• **TUGAS YANG DIKERJAKAN**
(A) Sebutkan semua singkatan yang ditulis di dalam tanda kurung pada teks sumber beserta kepanjangannya.
(B) Tuliskan kembali bagian teks sumber yang dimulai pada kata-kata yang memuat "Semuel Abrijani Pangerapan saat" dan berakhir setelah kata-kata "latar belakang kasusnya.".

• **TEKS SUMBER**
-*-
Semuel Abrijani Pangerapan saat masih menjabat di Kominfo
KORANBOGOR.com,JAKARTA-Sosok Semuel Abrijani Pangerapan, mantan Direktur Jenderal Aplikasi dan Informatika (Aptika) Kementerian Komunikasi dan Informatika (Kominfo), ditetapkan sebagai tersangka dalam kasus dugaan korupsi pengadaan Pusat Data Nasional Sementara (PDNS) periode 2020-2024. Berikut profil dan latar belakang kasusnya.
Sosok Semuel Abrijani Pangerapan
Semuel, yang akrab disapa Semmy, bukan nama baru di bidang komunikasi dan informatika. Ia memiliki pengalaman panjang sebagai profesional di industri telekomunikasi sebelum bergabung dengan pemerintahan.
-*-
• **DATA YANG DIBERIKAN**
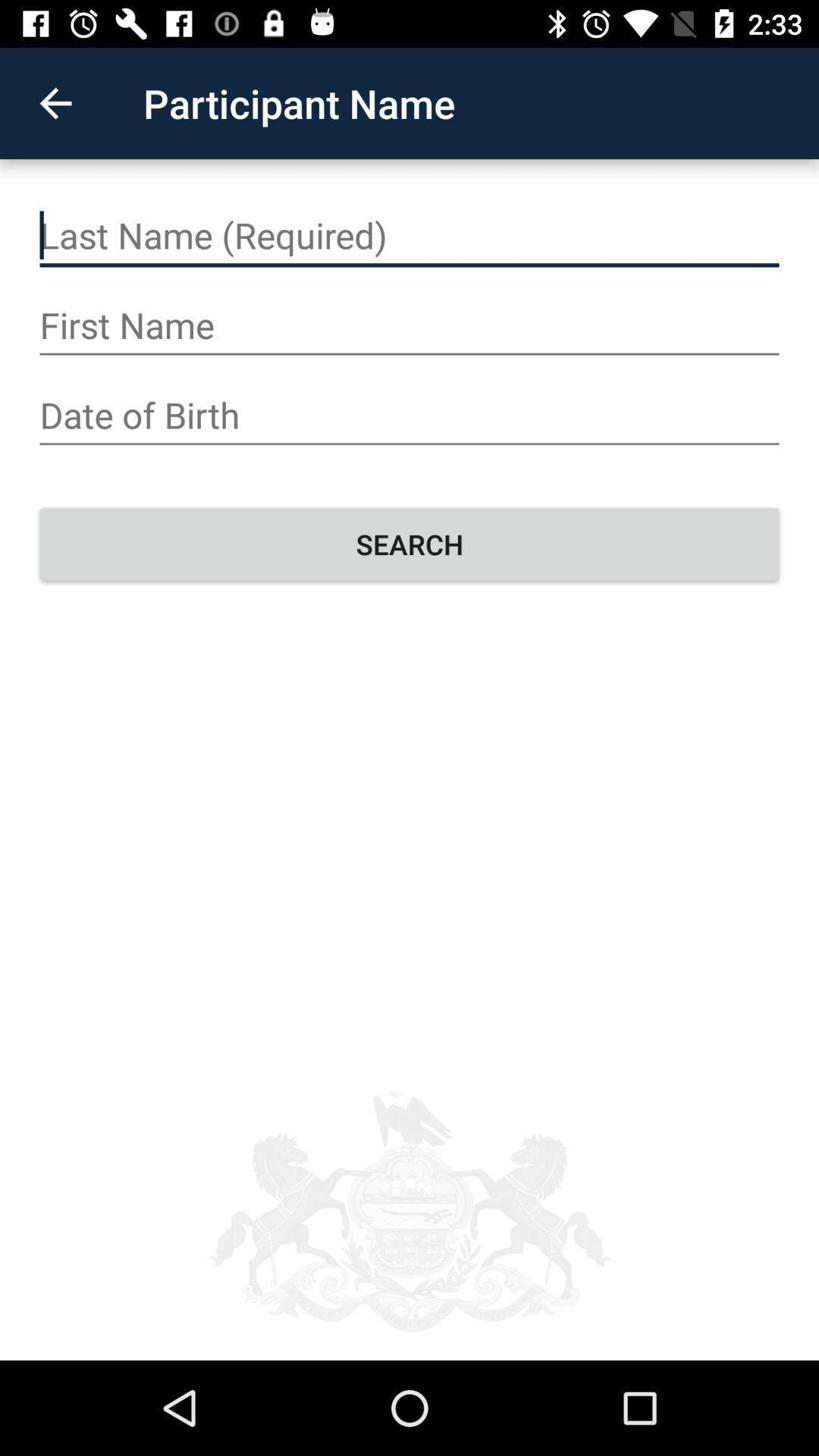 The width and height of the screenshot is (819, 1456). Describe the element at coordinates (410, 416) in the screenshot. I see `insert date of birth` at that location.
-*-
• **JAWABAN YANG DIHARAPKAN**
(A)
Aptika: Aplikasi dan Informatika
Kominfo: Kementerian Komunikasi dan Informatika
PDNS: Pusat Data Nasional Sementara

(B)
Semuel Abrijani Pangerapan saat masih menjabat di Kominfo
KORANBOGOR.com,JAKARTA-Sosok Semuel Abrijani Pangerapan, mantan Direktur Jenderal Aplikasi dan Informatika (Aptika) Kementerian Komunikasi dan Informatika (Kominfo), ditetapkan sebagai tersangka dalam kasus dugaan korupsi pengadaan Pusat Data Nasional Sementara (PDNS) periode 2020-2024. Berikut profil dan latar belakang kasusnya.